A Novel NQO1 Bioactivatable Drug β‐Lapachone Efficiently Inhibits Cancer Cell Growth in Hepatocellular Carcinoma

Abstract

Purpose: Hepaotocellular carcinoma (HCC) is one of the most lethal human malignancies. The majority of HCC patients are diagnosed at an advanced stage, leading to systemic therapy as the primary treatment. However, lack of efficacious approaches and resistance to cytotoxic chemotherapy result in low survival rate among these patients. Therefore, exploiting novel and efficacious therapies is impervious. This study aims to determine whether β-Lapachone (β-Lap) could be a potential chemotherapeutic agent for HCC. Experimental Design We firstly analyzed the expression of NAD(P)H:quinone oxidoreductase 1 (NQO1) and Catalase (CAT) in HCC patients using data from The Cancer Genome Atlas (TCGA), then examined their expression levels in our collected clinical patient samples and cell lines.

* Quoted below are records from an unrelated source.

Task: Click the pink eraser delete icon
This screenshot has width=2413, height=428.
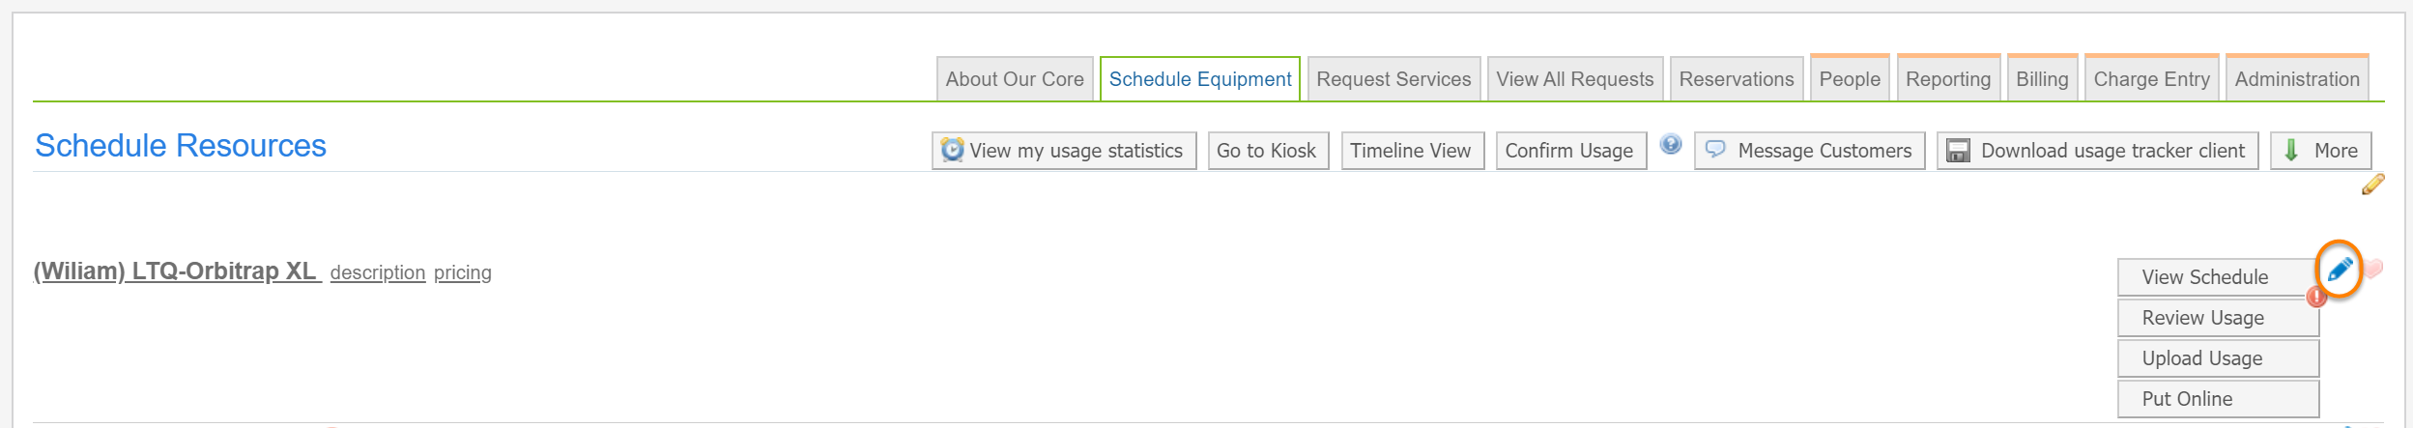Action: 2373,269
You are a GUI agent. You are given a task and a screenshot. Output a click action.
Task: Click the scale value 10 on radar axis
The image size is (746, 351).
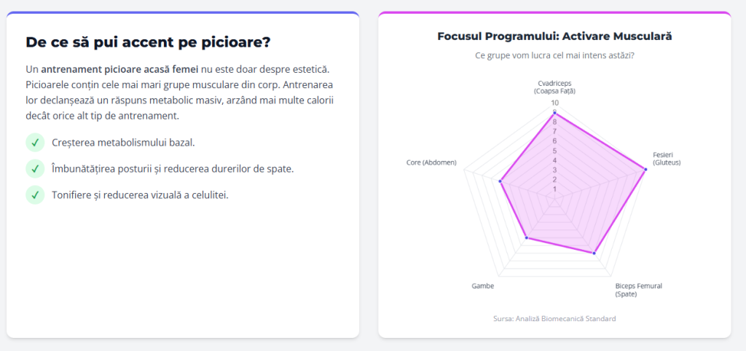click(554, 103)
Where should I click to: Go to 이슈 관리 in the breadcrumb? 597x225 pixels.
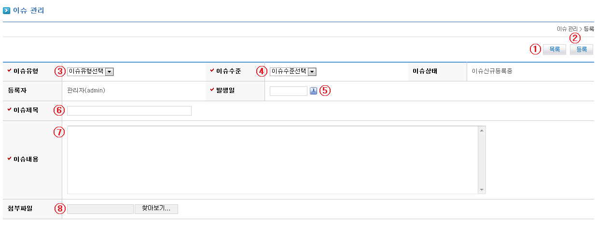coord(567,29)
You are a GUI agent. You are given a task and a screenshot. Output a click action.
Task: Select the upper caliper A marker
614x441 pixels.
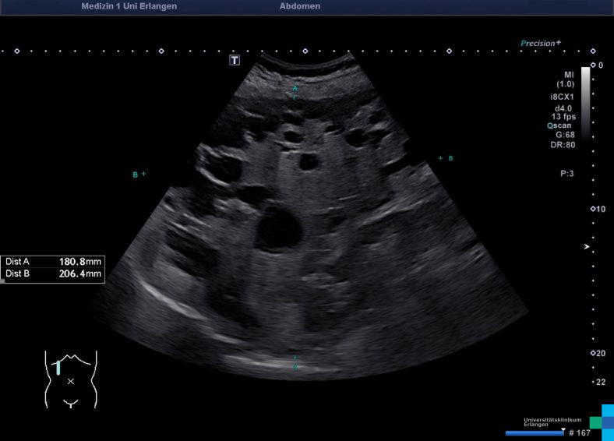tap(295, 89)
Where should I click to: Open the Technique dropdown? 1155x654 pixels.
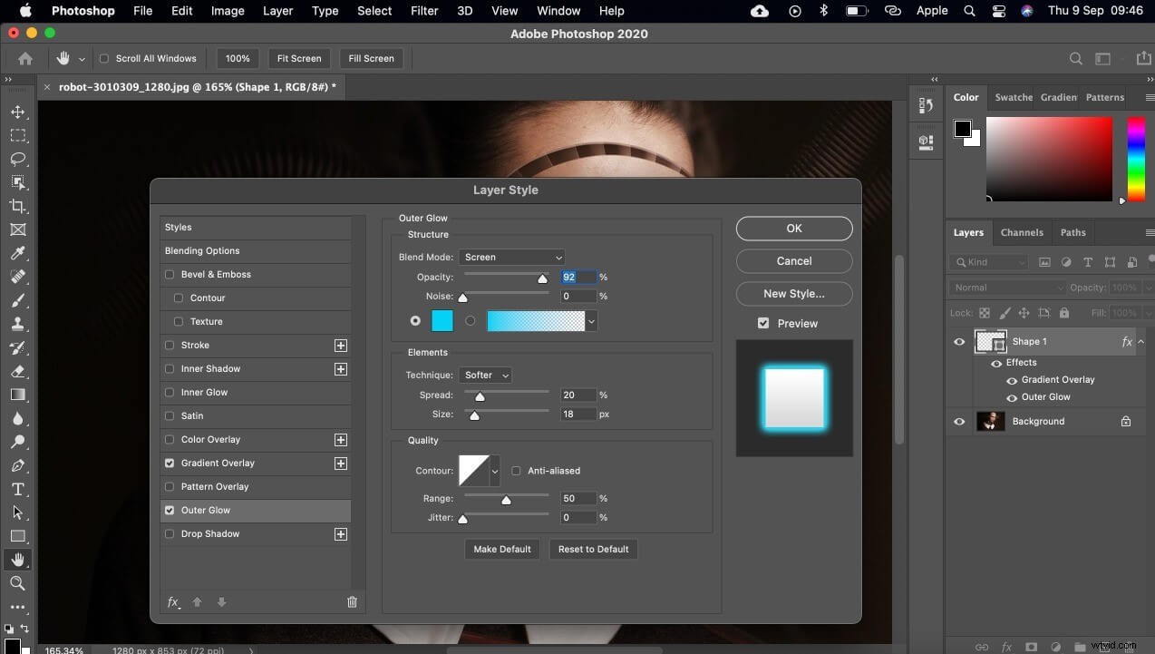point(485,375)
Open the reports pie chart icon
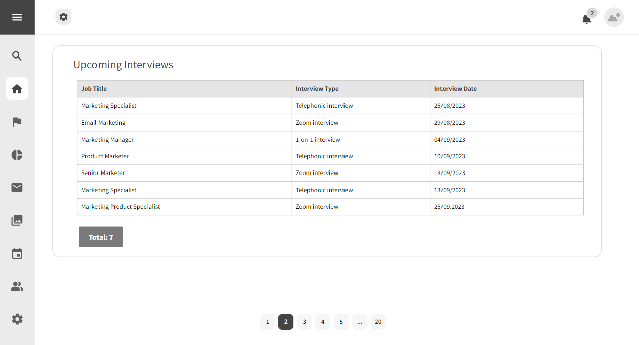The width and height of the screenshot is (639, 345). [17, 155]
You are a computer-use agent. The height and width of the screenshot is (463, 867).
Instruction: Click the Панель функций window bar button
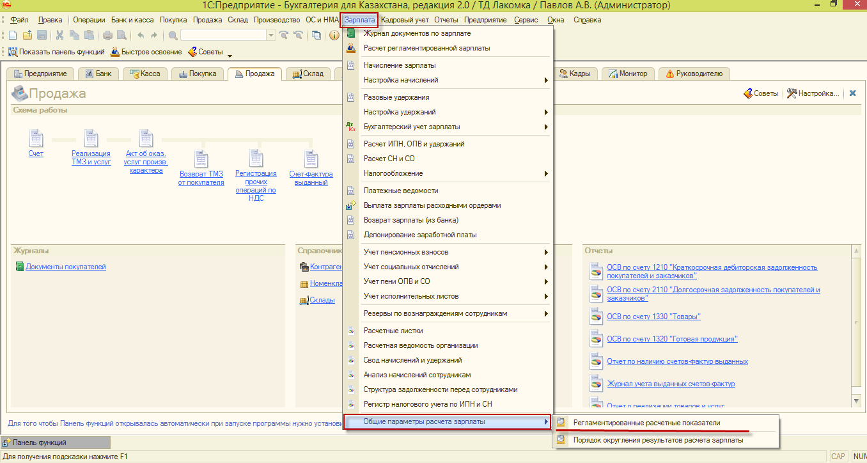(38, 443)
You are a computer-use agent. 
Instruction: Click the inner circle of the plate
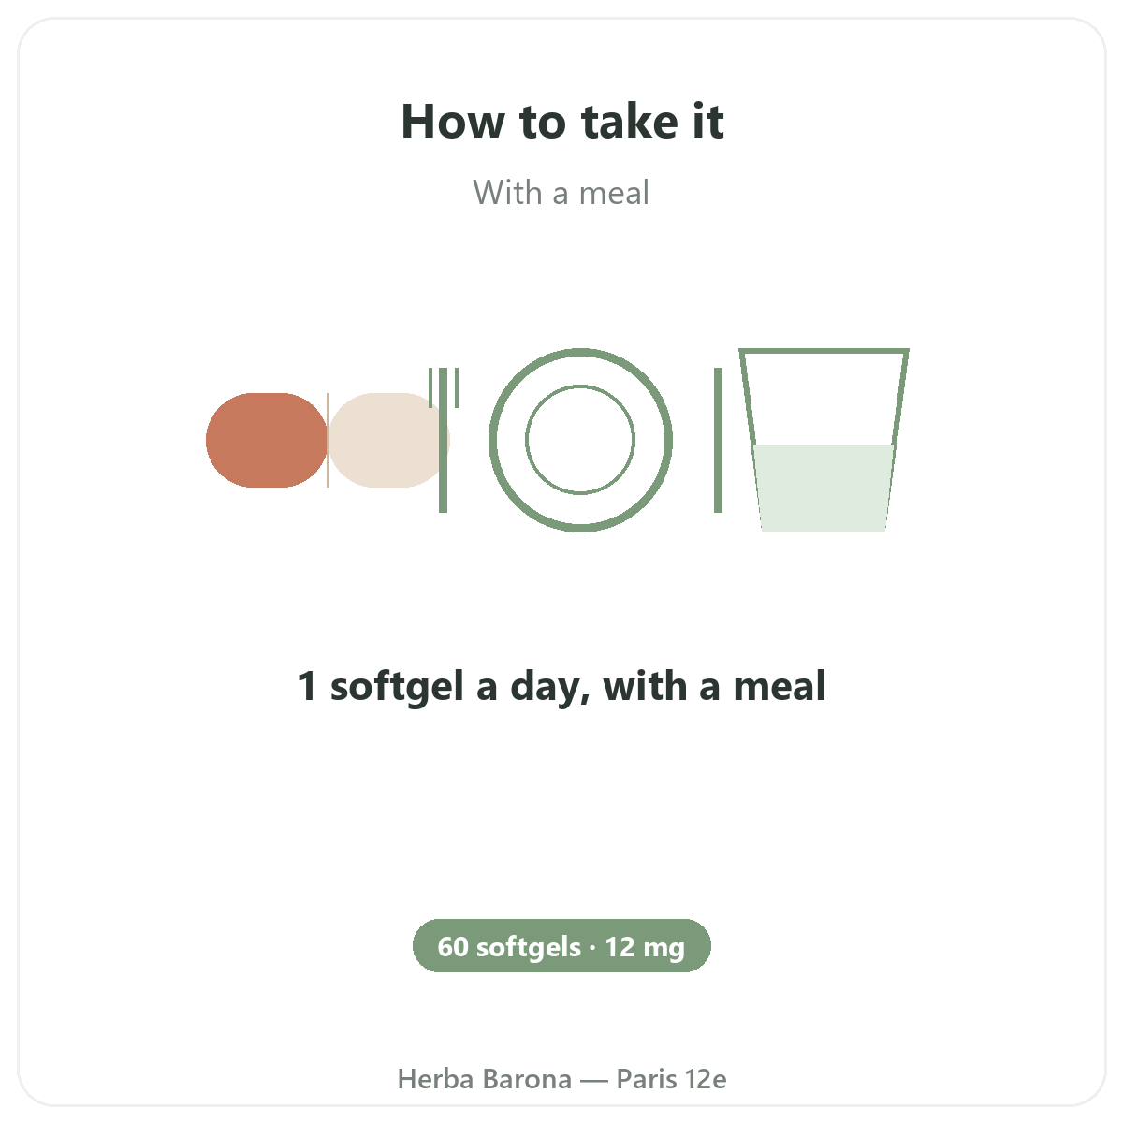(x=580, y=440)
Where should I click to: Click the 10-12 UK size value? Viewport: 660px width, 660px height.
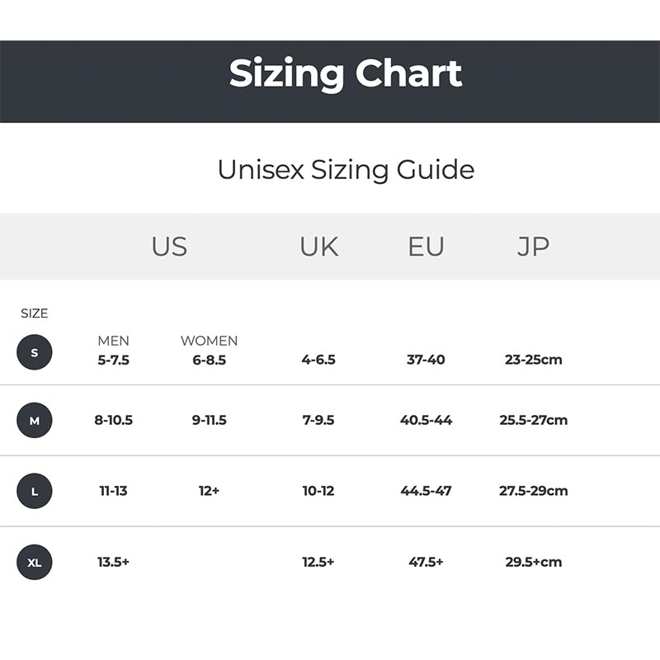tap(318, 490)
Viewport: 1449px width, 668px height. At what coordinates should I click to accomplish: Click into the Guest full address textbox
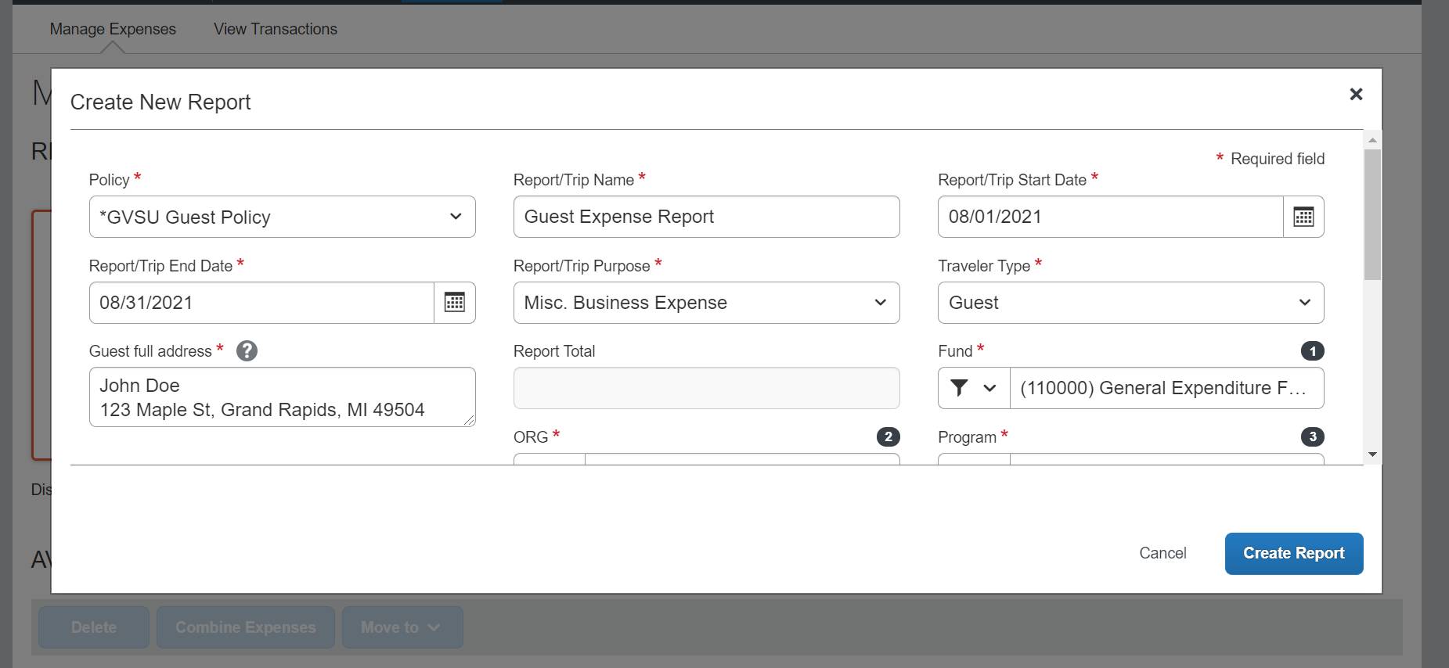pyautogui.click(x=282, y=397)
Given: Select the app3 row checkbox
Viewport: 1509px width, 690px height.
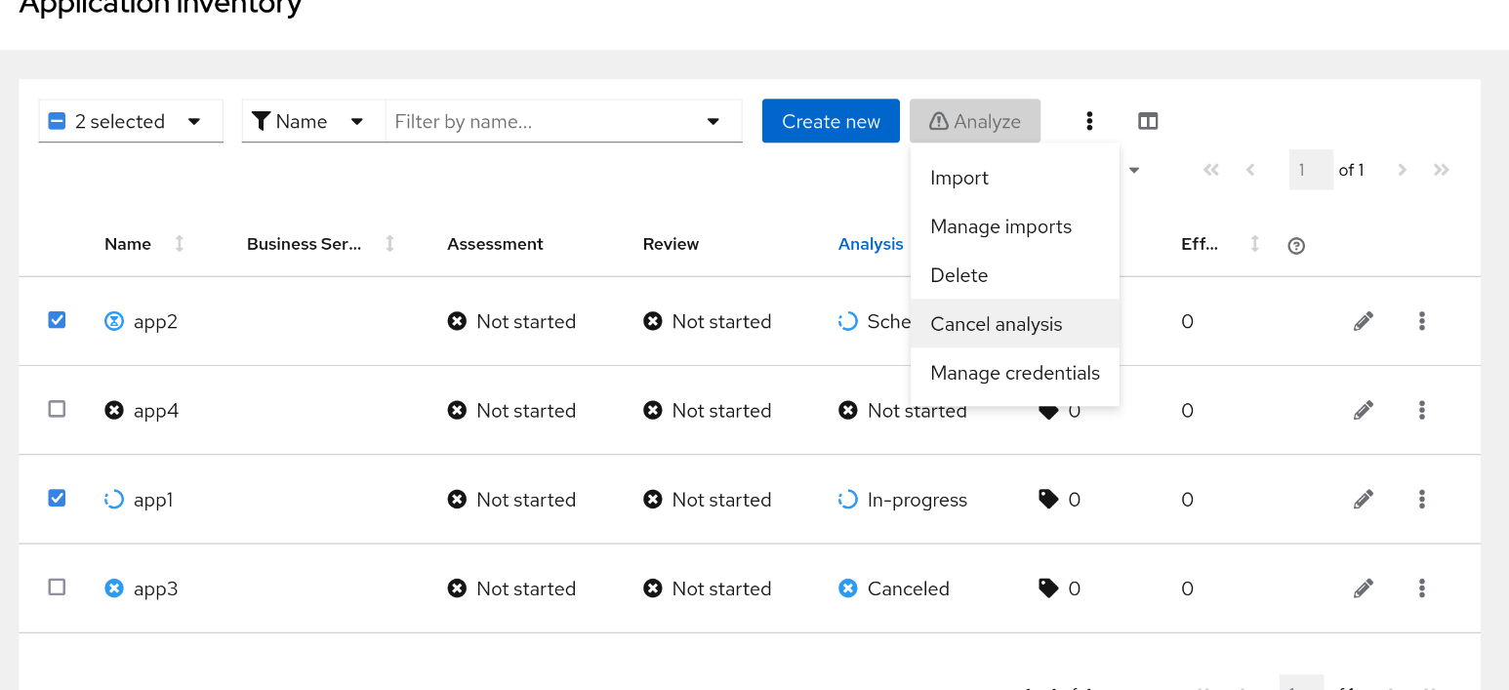Looking at the screenshot, I should point(57,588).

Cell cytotoxicity and mechanism of of ß-Lap were evaluated in wild type HCC cell line cells, stable NQO1 overexpression and knockout of SK-HEP-1 and PLC/PRF/5 cells, respectively. Preclinical therapeutic efficacious of ß-Lap was finally validated in subcutaneous and orthotopic xenograft in vivo. Results Concomitant high NQO1 and low CAT levels were observed in HCC patient samples, offering an ideal target for NQO1 bioactivatable drug β-Lap. Treatment of β-Lap hold great promise in NQO1-selective killing of HCC cells, causing ROS accumulation and PARP1 hyperactivation, together with a greatly decrease of NAD+ and ATP levels and an increase of double-strand break (DSB) lesions over time in vitro. Administration of β-Lap in orthotopic xenograftin vivo, as well as subcutaneous, significantly inhibited tumor growth and prolonged mice survival. Conclusions Our data suggest that NQO1 is an ideal potential biomarker and NQO1:CAT is a therapeutic window for NQO1 bioactivatable drugs in HCC and offers preclinical proof-of-concept for β-Lap as a promising new chemotherapeutic agent for NQO1-postive HCC patients regardless of oncogenic driver or passenger mutations.